Así, viéndolo sentado en una terraza al sol de Madrid, podría dedicarse a cualquier cosa, pero por dentro, es puro Don Quijote. En 1990 andaba por Logroño queriendo hacer helado de chocolate con champiñones. Lo consiguió. Por qué no. Si algunos seres humanos habían conseguido expresar el desamor con palabras aparentemente inconexas hiladas en versos en cuartetos y tercetos, si Picasso contó el horror en el Gernika, él sería el tipo que consiguiera contar con un helado un paseo de verano por el campo entre Viana y Logroño jalonado de hinojos, almendras y pajas secas, o el frío y fragante desmayo de la sombra de una higuera.
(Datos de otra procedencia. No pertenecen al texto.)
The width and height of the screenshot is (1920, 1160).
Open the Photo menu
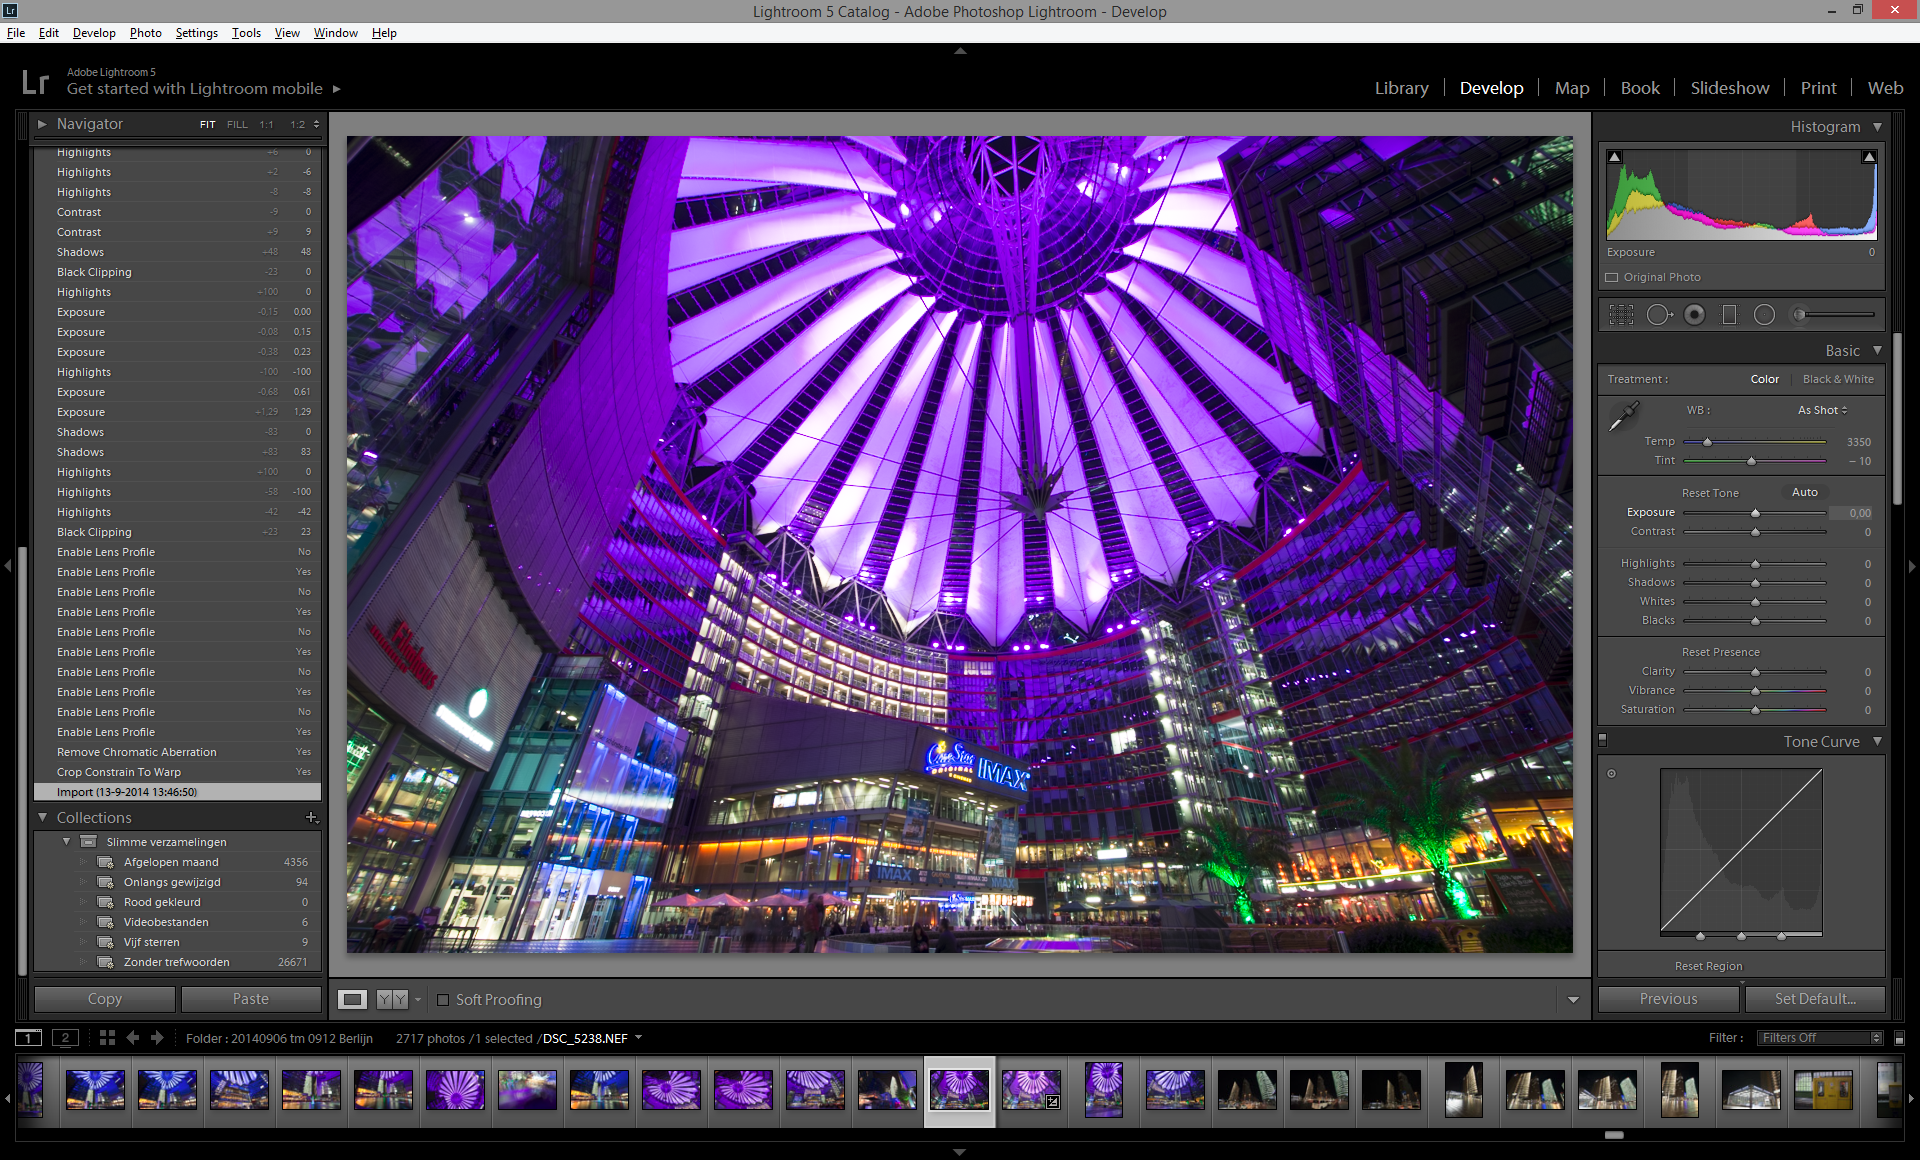coord(145,33)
Si hubo un sombrerero loco, ¿por qué no concebir un heladero loco? Fernando Sáenz Duarte (Logroño, 1971) vino a Madrid Fusión a proponer sus Naturalezas heladas ante la elite de la gastronomía mundial.

Lo acompañaba el periodista gastrónomo de Vocento, Pablo García Mancha, que lo definió como "el heladero caliente". Ambos son riojanos, una tierra fecunda en arte, en vino y en toreros, la cuna de Paniego y de Urdiales. Y de heladeros. Allí, en Logroño, en las bambalinas de la cocina del restaurante de sus padres vino Fernando al mundo como un criajo curioso entre los caldos de las verduras y de los aromas de los sofritos, los vapores incandescentes de platos volcánicos a la riojana. "Yo era muy laminero [goloso] y me gustaban mucho los postres, así que empecé a innovar con lo que podía, que eran los dulces del restaurante", confiesa. De pronto, los arroces con leche, en lugar de canela, llevaban coco y Fernando se plantó en la puerta del heladero que les surtía para pedir chocolate con champiñones. Dijo que no, que no se podía hacer. Y él, que sí.
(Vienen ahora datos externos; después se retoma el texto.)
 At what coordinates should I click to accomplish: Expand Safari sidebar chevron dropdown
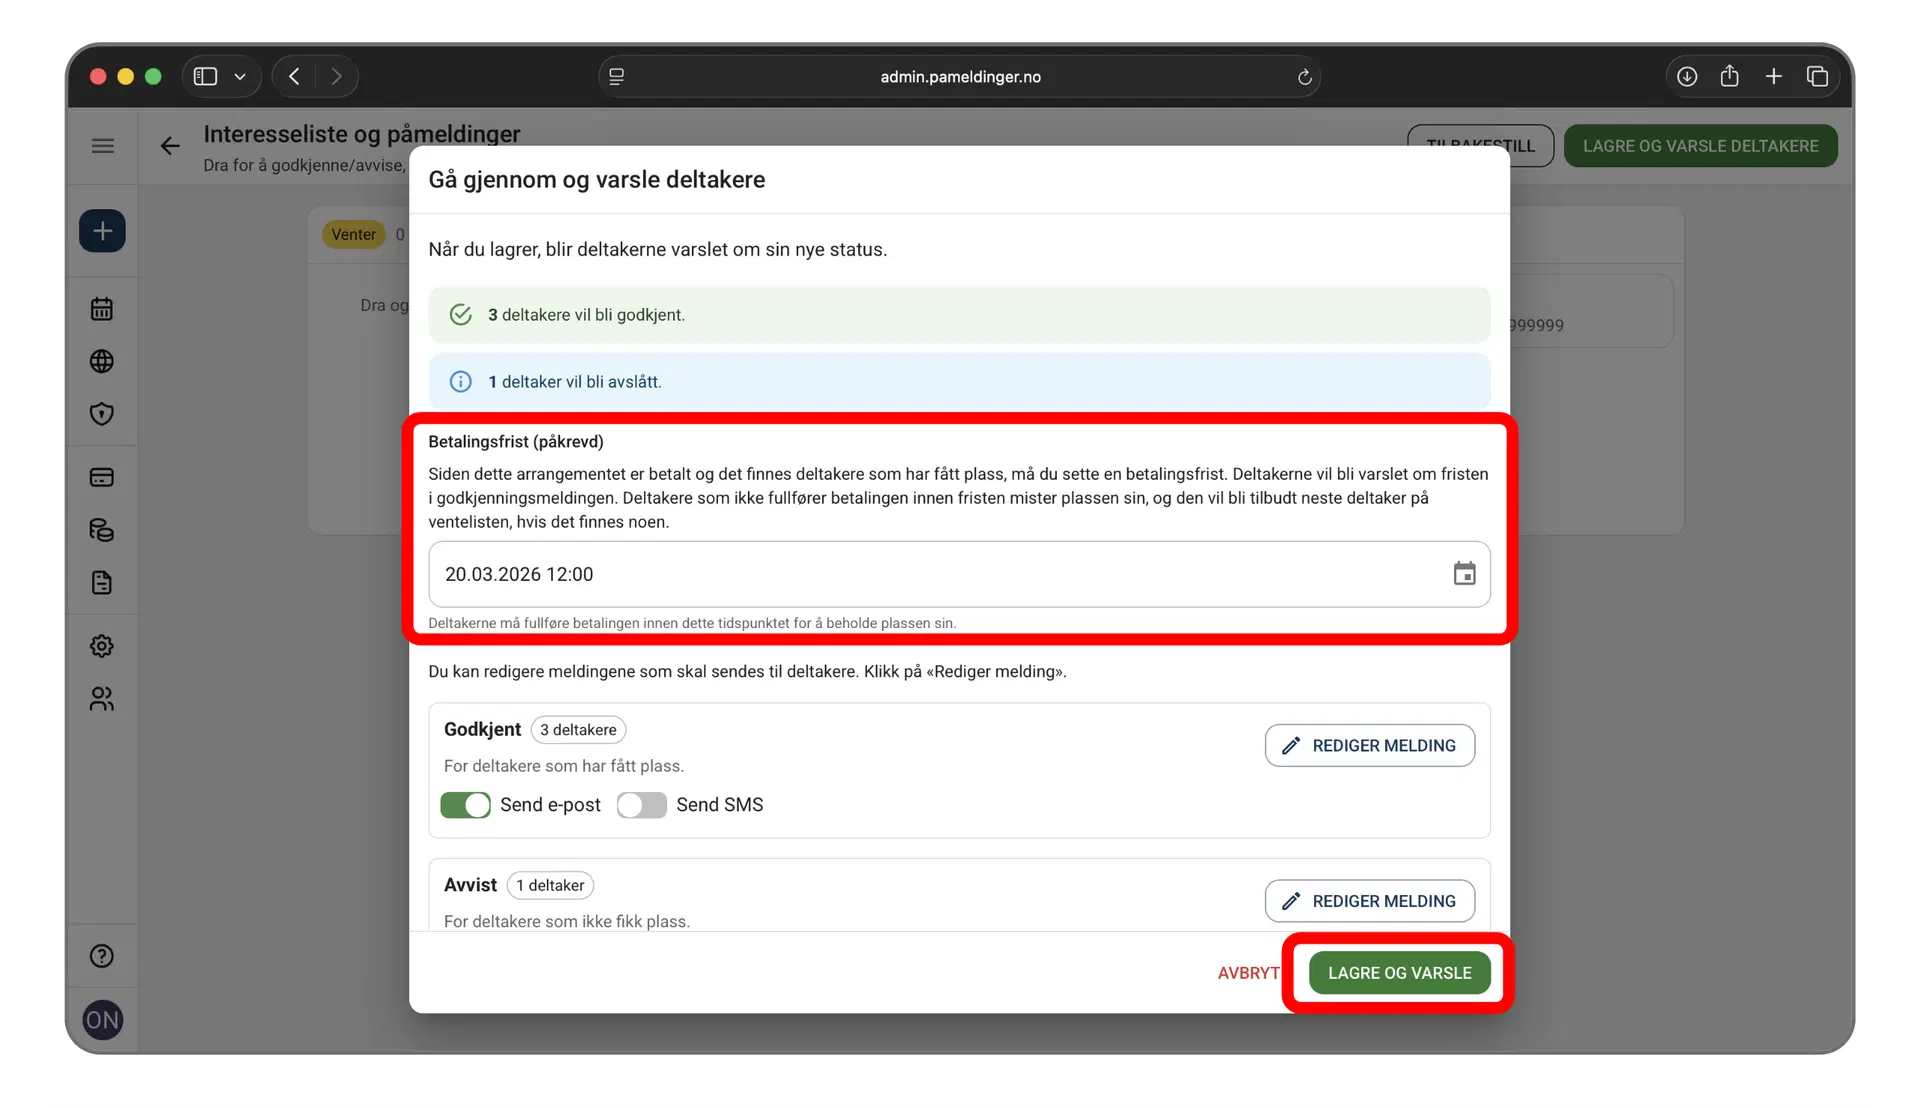[x=240, y=77]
Corría el final de los 90. Fernando se fue a Barcelona a buscar una máquina de helados a una feria y un comercial le salvó la vida al hacerle una pregunta: "Si no sabes hacer helado, ¿para qué quieres una máquina?". Al final se la compró e hizo un curso y en la carta del restaurante, el 80 % de los postres estaban congelados. Ahí apareció su primera obra maestra: Sombra de higuera, que componía con brotes verdes de la higuera macerados veinte días en agua fría. También servía cafés con hongos. La gente iba a su local a tomar sus helados y la cosa terminó como esperado, con una heladería -DellaSera- propia en el centro de Logroño, un obrador en Viana y con Fernando trabajando con Andoni Luis Aduriz en Mugaritz y enseñando el oficio en la misma Bolonia. Un riojano que habla de helados a los italianos. Diez años antes, también le hubieran llamado loco, y ahí estaba.
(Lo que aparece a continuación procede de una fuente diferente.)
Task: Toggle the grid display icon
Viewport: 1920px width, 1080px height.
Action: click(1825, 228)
Al matador de toros Morante de la Puebla le compuso un helado de su infancia en La Puebla del Río, con zumo de naranja y el romero que tapiza el suelo de las calles y dijo que le sabía a cuando era pequeño. También creó recetas con lo que nadie quería: con las lías (las bacterias descompuestas del vino) y las barricas usadas a las que les roba el aroma con infusiones. En ese mundo del frío, Sáenz Duarte había encontrado la vía de expresar sus narrativas, para dar con las teclas de la percepción para componer piezas que hablen de conceptos etéreos e improbables; para viajar, para contar, para reventar la caja fuerte de los recuerdos del comensal. ¿Qué tiene el frío que le permite usarlo para expresarse? "El helado es un producto que siempre se toma en el cariño, la relajación y el disfrute, y además, es un producto que se degusta, se paladea, se tiene que fundir. Nadie se mete una cucharada en la boca y la mete al estómago directamente. Eso está a nuestro favor".